I assume that has been made by intention. Or am I missing something?
Because you said that since 2.6.35 accessing the signal_struct is save,
I think now also for cdata it is not necessary to lock anything. As a
result of this and the discussion regarding the group leader and cdata I
would propose the following patch:
---
Subject: taskstats: Export "cdata_wait" CPU times with taskstats
From: Michael Holzheu <holzheu@...ux.vnet.ibm.com>
Version 3
---------
* Remove signal struct locking because accessing signal_struct is save
since 2.6.35.
* Report cdata for all tasks not only for the thread group leader.
This is then the same behavior as for /proc/<tgid>/tasks/<tid>/stat.
* Add tgid to taskstats to allow userspace to group threads.
Version 2
---------
* Use thread_group_leader() instead of (tsk->pid == tsk->tgid)

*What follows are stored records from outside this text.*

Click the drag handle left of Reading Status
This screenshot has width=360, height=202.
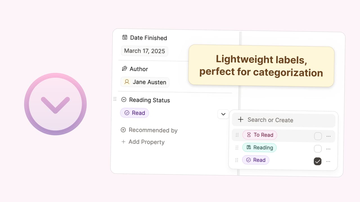(115, 99)
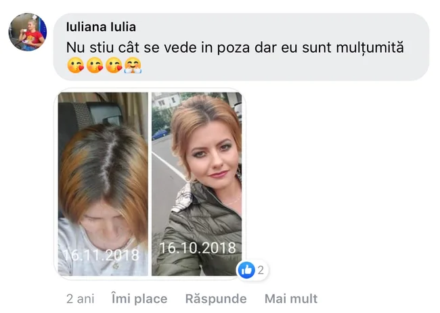Click the 16.11.2018 date overlay
This screenshot has width=440, height=313.
tap(101, 255)
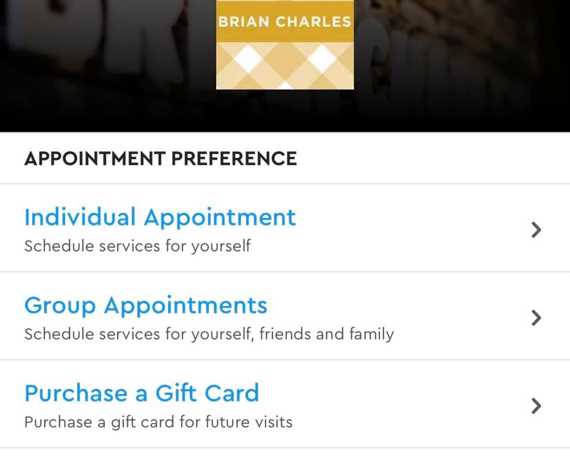Expand Group Appointments using the right chevron

click(536, 318)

* Use cdata_wait instead of cdata_acct
* I left the struct signal locking in the patch, because I think
that in order to get consistent data this is necessary. See also
do_task_stat() in fs/proc/array.c. One problem is that we
report wrong values (zero) for cdata, if lock_task_sighand()
fails. This will be the same behavior as for /proc/<pid>/stat.
But maybe we should somehow return to userspace that the
information is not correct. Any ideas?
Description
-----------
With this patch the cumulative CPU time and the tgid (thread group ID)
is added to "struct taskstats".
Signed-off-by: Michael Holzheu <holzheu@...ux.vnet.ibm.com>
---
include/linux/taskstats.h | 10 +++++++++-
kernel/tsacct.c | 3 +++
2 files changed, 12 insertions(+), 1 deletion(-)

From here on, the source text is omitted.